WHAT IS ASKED –
Copy every one of the entries below verbatim, leaving nothing out and changing nothing.

ENTRIES SUPPLIED –

+++

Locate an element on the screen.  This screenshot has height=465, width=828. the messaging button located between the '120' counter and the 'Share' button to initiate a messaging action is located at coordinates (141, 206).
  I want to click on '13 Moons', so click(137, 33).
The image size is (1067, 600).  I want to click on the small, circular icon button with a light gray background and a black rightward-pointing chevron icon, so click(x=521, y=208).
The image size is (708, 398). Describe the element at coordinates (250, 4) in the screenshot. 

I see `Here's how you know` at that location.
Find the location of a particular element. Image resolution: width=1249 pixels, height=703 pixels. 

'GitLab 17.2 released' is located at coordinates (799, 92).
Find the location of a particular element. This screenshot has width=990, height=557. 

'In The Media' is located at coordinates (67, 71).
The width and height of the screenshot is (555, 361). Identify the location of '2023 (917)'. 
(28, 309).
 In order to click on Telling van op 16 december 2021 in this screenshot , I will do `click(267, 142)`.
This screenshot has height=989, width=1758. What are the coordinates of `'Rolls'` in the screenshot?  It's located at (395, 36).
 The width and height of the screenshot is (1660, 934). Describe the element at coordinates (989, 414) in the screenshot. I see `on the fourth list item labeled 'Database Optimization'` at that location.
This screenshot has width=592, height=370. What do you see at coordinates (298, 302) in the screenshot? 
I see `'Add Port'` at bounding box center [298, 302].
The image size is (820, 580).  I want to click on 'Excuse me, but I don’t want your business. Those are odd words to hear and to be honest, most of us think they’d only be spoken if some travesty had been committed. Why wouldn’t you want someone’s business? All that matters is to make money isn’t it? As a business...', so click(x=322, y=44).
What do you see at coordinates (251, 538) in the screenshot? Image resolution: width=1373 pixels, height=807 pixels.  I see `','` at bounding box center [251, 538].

+++

FULL SOLUTION –
Locate an element on the screen.  This screenshot has height=465, width=828. the messaging button located between the '120' counter and the 'Share' button to initiate a messaging action is located at coordinates (141, 206).
  I want to click on '13 Moons', so click(137, 33).
The image size is (1067, 600).  I want to click on the small, circular icon button with a light gray background and a black rightward-pointing chevron icon, so click(x=521, y=208).
The image size is (708, 398). Describe the element at coordinates (250, 4) in the screenshot. 

I see `Here's how you know` at that location.
Find the location of a particular element. Image resolution: width=1249 pixels, height=703 pixels. 

'GitLab 17.2 released' is located at coordinates (799, 92).
Find the location of a particular element. This screenshot has width=990, height=557. 

'In The Media' is located at coordinates (67, 71).
The width and height of the screenshot is (555, 361). Identify the location of '2023 (917)'. 
(28, 309).
 In order to click on Telling van op 16 december 2021 in this screenshot , I will do `click(267, 142)`.
This screenshot has height=989, width=1758. What are the coordinates of `'Rolls'` in the screenshot?  It's located at (395, 36).
 The width and height of the screenshot is (1660, 934). Describe the element at coordinates (989, 414) in the screenshot. I see `on the fourth list item labeled 'Database Optimization'` at that location.
This screenshot has width=592, height=370. What do you see at coordinates (298, 302) in the screenshot? 
I see `'Add Port'` at bounding box center [298, 302].
The image size is (820, 580).  I want to click on 'Excuse me, but I don’t want your business. Those are odd words to hear and to be honest, most of us think they’d only be spoken if some travesty had been committed. Why wouldn’t you want someone’s business? All that matters is to make money isn’t it? As a business...', so click(x=322, y=44).
What do you see at coordinates (251, 538) in the screenshot? Image resolution: width=1373 pixels, height=807 pixels.  I see `','` at bounding box center [251, 538].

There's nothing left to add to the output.